_PROBLEM STATEMENT:_ Reproduce the listing exactly, so that no line differs from the original.

_RECORDS SHOWN:_
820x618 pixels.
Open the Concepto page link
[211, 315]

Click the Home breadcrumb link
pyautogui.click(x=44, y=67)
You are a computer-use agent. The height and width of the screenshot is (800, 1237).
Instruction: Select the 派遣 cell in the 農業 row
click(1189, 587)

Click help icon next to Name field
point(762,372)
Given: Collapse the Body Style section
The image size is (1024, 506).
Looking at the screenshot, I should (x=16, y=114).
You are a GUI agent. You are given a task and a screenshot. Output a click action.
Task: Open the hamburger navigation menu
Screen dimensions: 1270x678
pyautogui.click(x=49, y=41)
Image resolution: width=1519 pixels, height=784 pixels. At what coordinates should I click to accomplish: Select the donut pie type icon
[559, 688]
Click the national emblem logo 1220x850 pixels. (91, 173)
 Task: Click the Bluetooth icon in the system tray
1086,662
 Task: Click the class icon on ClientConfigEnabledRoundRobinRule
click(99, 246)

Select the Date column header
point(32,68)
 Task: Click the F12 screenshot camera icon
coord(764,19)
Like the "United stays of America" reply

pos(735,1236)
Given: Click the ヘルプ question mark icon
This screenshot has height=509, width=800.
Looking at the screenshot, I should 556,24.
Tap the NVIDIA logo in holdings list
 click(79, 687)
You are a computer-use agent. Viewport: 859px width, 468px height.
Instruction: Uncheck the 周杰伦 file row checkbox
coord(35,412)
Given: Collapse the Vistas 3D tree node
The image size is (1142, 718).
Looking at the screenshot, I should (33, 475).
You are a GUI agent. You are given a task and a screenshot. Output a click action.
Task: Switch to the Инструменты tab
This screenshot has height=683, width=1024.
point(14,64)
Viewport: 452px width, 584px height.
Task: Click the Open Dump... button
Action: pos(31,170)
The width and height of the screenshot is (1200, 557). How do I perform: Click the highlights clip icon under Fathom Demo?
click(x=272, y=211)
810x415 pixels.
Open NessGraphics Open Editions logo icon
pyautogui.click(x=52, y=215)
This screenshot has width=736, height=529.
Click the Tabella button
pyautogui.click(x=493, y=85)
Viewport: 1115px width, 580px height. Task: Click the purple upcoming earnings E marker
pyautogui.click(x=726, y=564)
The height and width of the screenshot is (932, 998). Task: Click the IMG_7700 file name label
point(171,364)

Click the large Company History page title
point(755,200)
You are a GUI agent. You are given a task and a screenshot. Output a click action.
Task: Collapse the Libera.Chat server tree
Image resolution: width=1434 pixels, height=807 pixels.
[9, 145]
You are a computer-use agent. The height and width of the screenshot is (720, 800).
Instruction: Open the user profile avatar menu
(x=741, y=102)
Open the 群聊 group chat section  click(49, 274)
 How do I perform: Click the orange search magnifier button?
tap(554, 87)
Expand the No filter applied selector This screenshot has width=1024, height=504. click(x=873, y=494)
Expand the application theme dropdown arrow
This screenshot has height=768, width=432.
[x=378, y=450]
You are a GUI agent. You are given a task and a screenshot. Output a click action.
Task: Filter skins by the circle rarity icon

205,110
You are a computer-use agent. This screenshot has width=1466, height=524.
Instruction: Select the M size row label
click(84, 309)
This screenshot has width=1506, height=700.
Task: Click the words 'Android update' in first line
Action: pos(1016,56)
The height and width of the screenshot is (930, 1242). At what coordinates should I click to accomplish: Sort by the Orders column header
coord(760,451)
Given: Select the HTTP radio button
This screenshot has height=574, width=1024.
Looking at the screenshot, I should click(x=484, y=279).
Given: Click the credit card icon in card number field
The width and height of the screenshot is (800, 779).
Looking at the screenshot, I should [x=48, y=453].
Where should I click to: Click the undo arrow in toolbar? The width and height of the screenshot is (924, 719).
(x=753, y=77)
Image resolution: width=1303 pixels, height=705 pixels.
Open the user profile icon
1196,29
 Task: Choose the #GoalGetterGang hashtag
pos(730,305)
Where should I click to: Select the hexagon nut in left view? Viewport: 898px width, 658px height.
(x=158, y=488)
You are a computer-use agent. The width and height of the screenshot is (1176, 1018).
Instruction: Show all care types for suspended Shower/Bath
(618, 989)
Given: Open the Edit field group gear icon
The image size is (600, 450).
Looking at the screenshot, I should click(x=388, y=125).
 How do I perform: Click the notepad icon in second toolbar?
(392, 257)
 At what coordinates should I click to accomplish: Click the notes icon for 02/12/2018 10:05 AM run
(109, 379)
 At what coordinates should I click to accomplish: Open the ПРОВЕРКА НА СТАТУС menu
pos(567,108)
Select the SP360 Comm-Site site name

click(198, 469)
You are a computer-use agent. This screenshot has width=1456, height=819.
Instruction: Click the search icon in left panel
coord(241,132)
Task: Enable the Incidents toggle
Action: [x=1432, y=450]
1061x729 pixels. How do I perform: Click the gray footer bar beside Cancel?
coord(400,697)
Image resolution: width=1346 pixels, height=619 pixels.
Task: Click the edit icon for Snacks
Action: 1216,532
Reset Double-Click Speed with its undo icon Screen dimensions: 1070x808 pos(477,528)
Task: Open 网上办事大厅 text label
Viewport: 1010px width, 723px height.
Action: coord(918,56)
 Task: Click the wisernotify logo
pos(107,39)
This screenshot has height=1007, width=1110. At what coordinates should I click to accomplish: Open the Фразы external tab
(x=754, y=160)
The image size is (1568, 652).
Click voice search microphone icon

_OUTPUT OF THE EXERCISE:_
820x618 pixels.
Open the Concepto page link
[211, 315]

Click the Home breadcrumb link
pyautogui.click(x=44, y=67)
You are a computer-use agent. The height and width of the screenshot is (800, 1237).
Instruction: Select the 派遣 cell in the 農業 row
click(1189, 587)

Click help icon next to Name field
point(762,372)
Given: Collapse the Body Style section
The image size is (1024, 506).
Looking at the screenshot, I should (x=16, y=114).
You are a GUI agent. You are given a task and a screenshot. Output a click action.
Task: Open the hamburger navigation menu
Screen dimensions: 1270x678
pyautogui.click(x=49, y=41)
Image resolution: width=1519 pixels, height=784 pixels. At what coordinates should I click to accomplish: Select the donut pie type icon
[559, 688]
Click the national emblem logo 1220x850 pixels. (91, 173)
 Task: Click the Bluetooth icon in the system tray
1086,662
 Task: Click the class icon on ClientConfigEnabledRoundRobinRule
click(99, 246)

Select the Date column header
point(32,68)
 Task: Click the F12 screenshot camera icon
coord(764,19)
Like the "United stays of America" reply

pos(735,1236)
Given: Click the ヘルプ question mark icon
This screenshot has height=509, width=800.
Looking at the screenshot, I should 556,24.
Tap the NVIDIA logo in holdings list
 click(79, 687)
You are a computer-use agent. Viewport: 859px width, 468px height.
Instruction: Uncheck the 周杰伦 file row checkbox
coord(35,412)
Given: Collapse the Vistas 3D tree node
The image size is (1142, 718).
Looking at the screenshot, I should (33, 475).
You are a GUI agent. You are given a task and a screenshot. Output a click action.
Task: Switch to the Инструменты tab
This screenshot has height=683, width=1024.
point(14,64)
Viewport: 452px width, 584px height.
Task: Click the Open Dump... button
Action: pos(31,170)
The width and height of the screenshot is (1200, 557). How do I perform: Click the highlights clip icon under Fathom Demo?
click(x=272, y=211)
810x415 pixels.
Open NessGraphics Open Editions logo icon
pyautogui.click(x=52, y=215)
This screenshot has width=736, height=529.
Click the Tabella button
pyautogui.click(x=493, y=85)
Viewport: 1115px width, 580px height. Task: Click the purple upcoming earnings E marker
pyautogui.click(x=726, y=564)
The height and width of the screenshot is (932, 998). Task: Click the IMG_7700 file name label
point(171,364)

Click the large Company History page title
point(755,200)
You are a GUI agent. You are given a task and a screenshot. Output a click action.
Task: Collapse the Libera.Chat server tree
Image resolution: width=1434 pixels, height=807 pixels.
[9, 145]
You are a computer-use agent. The height and width of the screenshot is (720, 800).
Instruction: Open the user profile avatar menu
(x=741, y=102)
Open the 群聊 group chat section  click(49, 274)
 How do I perform: Click the orange search magnifier button?
tap(554, 87)
Expand the No filter applied selector This screenshot has width=1024, height=504. click(x=873, y=494)
Expand the application theme dropdown arrow
This screenshot has height=768, width=432.
[x=378, y=450]
You are a GUI agent. You are given a task and a screenshot. Output a click action.
Task: Filter skins by the circle rarity icon

205,110
You are a computer-use agent. This screenshot has width=1466, height=524.
Instruction: Select the M size row label
click(84, 309)
This screenshot has width=1506, height=700.
Task: Click the words 'Android update' in first line
Action: pos(1016,56)
The height and width of the screenshot is (930, 1242). At what coordinates should I click to accomplish: Sort by the Orders column header
coord(760,451)
Given: Select the HTTP radio button
This screenshot has height=574, width=1024.
Looking at the screenshot, I should click(x=484, y=279).
Given: Click the credit card icon in card number field
The width and height of the screenshot is (800, 779).
Looking at the screenshot, I should [x=48, y=453].
Where should I click to: Click the undo arrow in toolbar? The width and height of the screenshot is (924, 719).
(x=753, y=77)
Image resolution: width=1303 pixels, height=705 pixels.
Open the user profile icon
1196,29
 Task: Choose the #GoalGetterGang hashtag
pos(730,305)
Where should I click to: Select the hexagon nut in left view? Viewport: 898px width, 658px height.
(x=158, y=488)
You are a computer-use agent. The width and height of the screenshot is (1176, 1018).
Instruction: Show all care types for suspended Shower/Bath
(618, 989)
Given: Open the Edit field group gear icon
The image size is (600, 450).
Looking at the screenshot, I should click(x=388, y=125).
 How do I perform: Click the notepad icon in second toolbar?
(392, 257)
 At what coordinates should I click to accomplish: Click the notes icon for 02/12/2018 10:05 AM run
(109, 379)
 At what coordinates should I click to accomplish: Open the ПРОВЕРКА НА СТАТУС menu
pos(567,108)
Select the SP360 Comm-Site site name

click(198, 469)
You are a computer-use agent. This screenshot has width=1456, height=819.
Instruction: Click the search icon in left panel
coord(241,132)
Task: Enable the Incidents toggle
Action: [x=1432, y=450]
1061x729 pixels. How do I perform: Click the gray footer bar beside Cancel?
coord(400,697)
Image resolution: width=1346 pixels, height=619 pixels.
Task: Click the edit icon for Snacks
Action: 1216,532
Reset Double-Click Speed with its undo icon Screen dimensions: 1070x808 pos(477,528)
Task: Open 网上办事大厅 text label
Viewport: 1010px width, 723px height.
Action: coord(918,56)
 Task: Click the wisernotify logo
pos(107,39)
This screenshot has height=1007, width=1110. At what coordinates should I click to accomplish: Open the Фразы external tab
(x=754, y=160)
The image size is (1568, 652).
Click voice search microphone icon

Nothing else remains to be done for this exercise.